Fig. 6.
Epo (R103A) inhibits primary human erythroblasts.
(A) Inhibition of primary erythroblast proliferation by Epo (R103A). UCB CD34+ cells were expanded as described in “Materials and methods.” Day 9 proerythroblasts were cultured for 5 days in differentiation medium containing recombinant Epo (7.5 ng/mL) in the absence or presence of increasing concentrations of Epo (R103A) as indicated (range, 0-10 μg/mL). As a negative control, cells were cultured in the absence of any added recombinant Epo or Epo (R103A) (no Epo). Comparable results were obtained in 3 independent experiments. (B) Epo (R103A) results in decreased viability of primary erythroblasts. Day 9 proerythroblasts were cultured in triplicate in differentiation medium in 96-well plates (10 000 cells/well) in the absence or presence of increasing concentrations or Epo (R103A) (range, 0-10 μg/mL).
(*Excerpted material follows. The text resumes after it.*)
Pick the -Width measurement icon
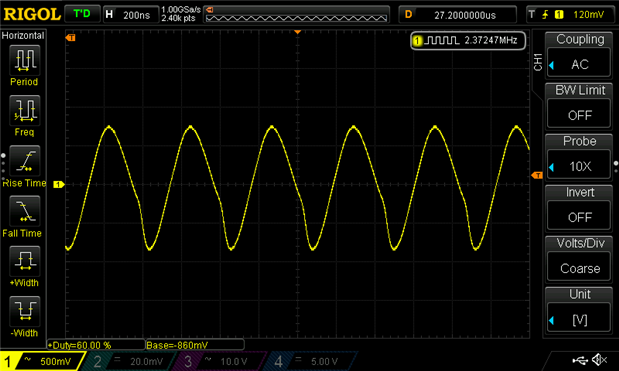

MTT colorimetric assay was performed after 5 days as described in “Materials and methods.” Viability of cells was expressed as a percentage of maximum viability in the absence of any Epo antagonist. As a negative control, cells were cultured in differentiation medium without added recombinant Epo and without any Epo antagonist (no Epo). Asterisks indicate inhibition of viability that is significantly different from viability in Epo alone (P < .05). Comparable results were obtained in several experiments.